Als Chef der „Sachsenklinik“, Prof. Dr. Gernot Simoni, hatte er ein Millionenpublikum. Ende des vergangenen Jahres ging der Schauspieler Dieter Bellmann in der ARD-Serie „In aller Freundschaft“ als Klinikdirektor in den Ruhestand - nach 16 Jahren. Doch mit Gastauftritten bleibt der agile Leipziger den Zuschauern erhalten und steht seinem Team mit Rat und Tat zur Seite. Am 24. Juli feiert der Schauspieler seinen 75. Geburtstag.
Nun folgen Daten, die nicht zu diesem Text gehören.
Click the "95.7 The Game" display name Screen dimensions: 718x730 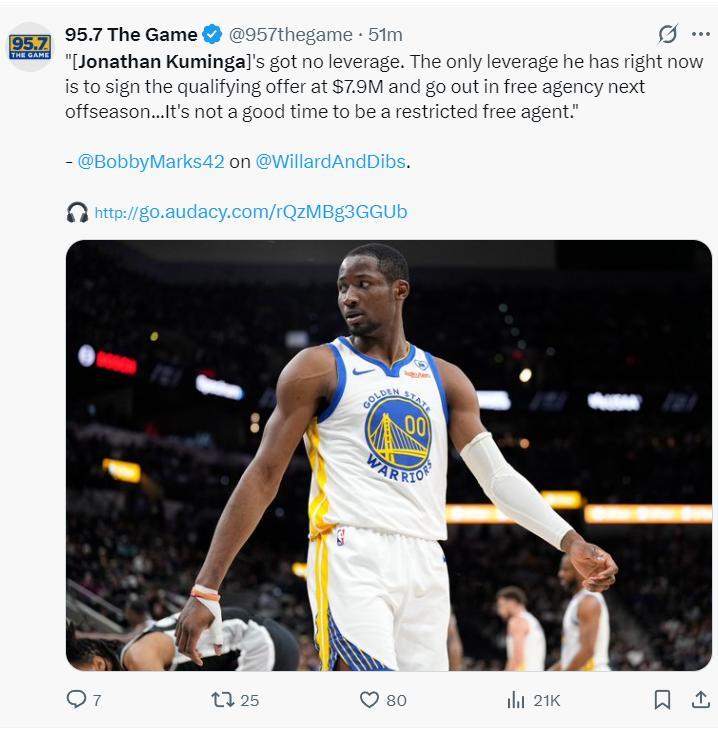pyautogui.click(x=131, y=35)
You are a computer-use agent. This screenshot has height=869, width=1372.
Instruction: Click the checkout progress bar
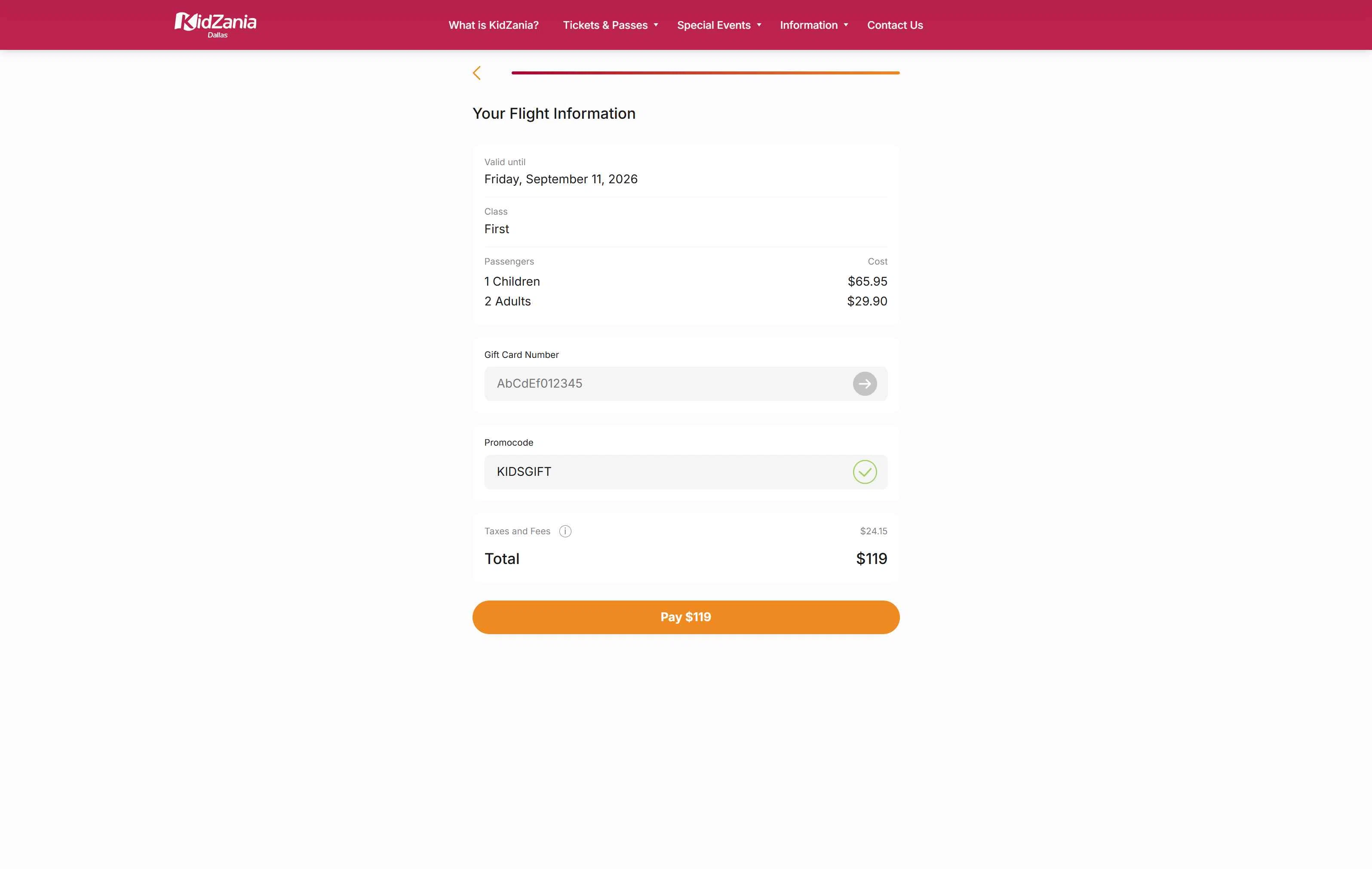tap(706, 73)
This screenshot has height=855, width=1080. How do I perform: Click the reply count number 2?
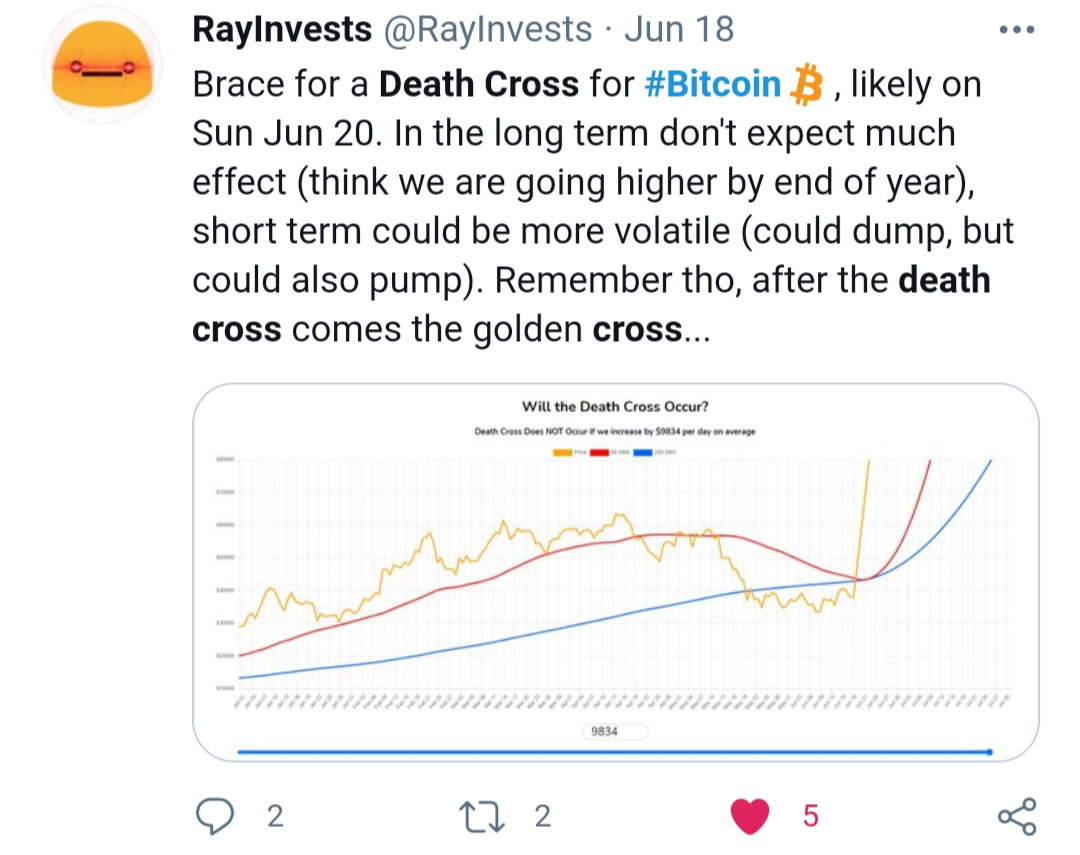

„Wir kamen aus Ost und West und waren am Anfang alle relativ unbekannt“, erinnert sich Bellmann, der die Chefrolle einst ohne Probeaufnahme bekam. Doch es sei eine gute Serie, die sich im Laufe der Jahre in die Herzen der Menschen gespielt habe. „In aller Freundschaft“ ist einer der erfolgreichsten Dauerbrenner im Ersten. Im Durchschnitt schalten 5,52 Millionen Menschen ein. 2014 erhielt die Serie den Zuschauer-Bambi. Der Mitteldeutsche Rundfunk (MDR) hatte im Sommer 2014 entschieden, Stellen in der Serie neu zu besetzen und eine Verjüngungskur einzuleiten. Bellmann wäre gern weiter Chef in der Folge geblieben. Doch das sei der Lauf der Dinge. Auch andere Schauspieler der Serie seien in den Ruhestand versetzt worden, sagt er. „Ich habe mein Pensum zwar verringert, doch ich trete in der alten Serie noch auf und habe auch kürzlich eine Gastrolle in der in Erfurt gedrehten Serie „In aller Freundschaft - Die jungen Ärzte“, übernommen“, sagt Bellmann. Wen er dort spielt, dürfe er noch nicht verraten.

„Ich werde oft als Professor Simoni auf der Straße angesprochen“, berichtet er. Die Leipziger kennen ihn aber auch vom Schauspiel und vom Kabarett. Bellmann steht auch immer noch auf der Bühne - etwa mit „Aufzeichnungen eines Arztes“, einer Lesung von Arztgeschichten etwa von Michael Bulgakow und Anton Tschechow. Über Privates spricht der Leipziger, der mit der Schauspielerin Astrid Höschel-Bellmann verheiratet ist und einen Sohn hat, nur ungern. „Ich habe mehr Zeit für mich und meine Familie, kann mehr reisen, gehe mehr ins Theater und ins Kabarett“, so Bellmann. Außerdem besuche er gern Fußballspiele und treibe auch gelegentlich noch selbst Sport.

1967 begann er seine drei Jahrzehnte währende Ära am Leipziger Schauspiel, wo er auch als Regisseur arbeitete. Im Kabarett Leipziger Pfeffermühle führte der in Dohna bei Dresden geborene Schauspieler ebenfalls Regie. Im Film machte sich Bellmann, der an der Theaterhochschule Leipzig studierte, auch hinter den Kulissen einen Namen: Als Synchronsprecher lieh er seine sonore Stimme zum Beispiel Alain Delon, Jean-Paul Belmondo und Donald Sutherland. „Doch persönlich kennengelernt habe ich sie leider nie“, sagt Bellmann.